A lady in America decided to remove her breast implants because it was poisoning her. Erika Rae Ritschard, 28, had a D cup implants seven years ago. However, she is not happy with them now and wants to get rid of the implants.
She started to feel anxious and went into depression right after her surgery. Since then she has suffered from weight loss, heart palpitations, extreme tiredness, memory loss, rashes, and even suicidal thoughts.
She then came across a Facebook page for people who suffer from breast implant illness. She discovered that there is a community of thousands of women with similar issues.
She shelled out $5000 to have her implants removed, and her symptoms started to vanish. The unofficial group has more than 50,000 women discussing such symtoms.
Erika, a mum of three from Long Beach, Mississippi, said: “It’s horrifying to think that what I had chosen to put into my body was making it wither away.
“I wanted to cut them out of myself. During my worst times, I even contemplated suicide.
“After breastfeeding two babies and losing some weight, I wasn’t really into the appearance of my breasts.
“My husband told me I looked perfect but I was really set on getting implants.
“I felt like I had given my body to my kids and this was something just for me.
“You had to be 22 to get silicone and I got them the day after my 22nd birthday.”
After having the surgery – which set her back $3,800 – she started to get ill. Erika continued: “Within three months, I was dealing with anxiety and depression,
“All of a sudden my heart was racing for no reason.
“I got a kidney infection in the summer. After that, it was constant. I had recurring yeast infections and respiratory problems. I went to ER several times with migraines.”
Then, in 2017, she dropped 40lbs of weight as her symptoms intensified.
She explained: “I lost 40 pounds in a year.
“I was so fatigued in my body, I wasn’t able to concentrate, I thought I had ADHD and my mood swings were outrageous.
“My doctor sent me to a psychiatrist who said I had bipolar tendencies. I would have extreme lows and manic highs. I had brain fog and insomnia.
“My muscles were in so much pain that I lived on a heating pad for months.

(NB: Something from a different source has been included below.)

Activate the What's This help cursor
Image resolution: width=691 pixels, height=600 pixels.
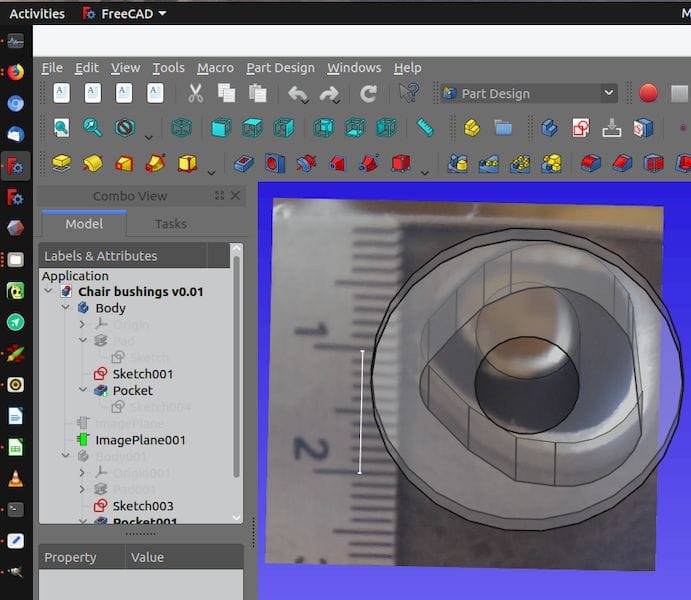[x=408, y=94]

“I would be extremely cold, sitting in my house in August with a coat, gloves and a beanie on, but then I’d have a hot flush and I would be dripping in sweat.
“I developed dry patches of skin on my legs that made me look like I had alligator or snake skin.
“There were stabbing pains in my chest and ringing in my ears.”
Despite these and several other symptoms, doctors could not find anything wrong with her. Convinced that her issues were down to the breast implants, Erika paid to have them removed.
No sooner had she done that, she started to feel better. Initially, she thought it was the pain medication she’d been given, but after two months, she was back to normal.
Dr Diana Zuckerman, from the National Center for Health Research in Washington D.C. said that just because this illness isn’t recognised, doesn’t mean it doesn’t exist.
She said: “When there’s a new pattern of a group of symptoms that seem to all cluster together for a group of people it often takes a long time until the medical community accepts that it is a real thing,
“We certainly have seen and talked to many women who have experienced this cluster of symptoms that are referred to as breast implant illness.
“What they have in common is that they are symptoms that could be caused by their immune system going out of whack.
“Many of the symptoms that these women talk about – joint pain, mental confusion, hair falling out – are very typical of certain autoimmune diseases.
“It is possible that these conditions are caused by breast implants.”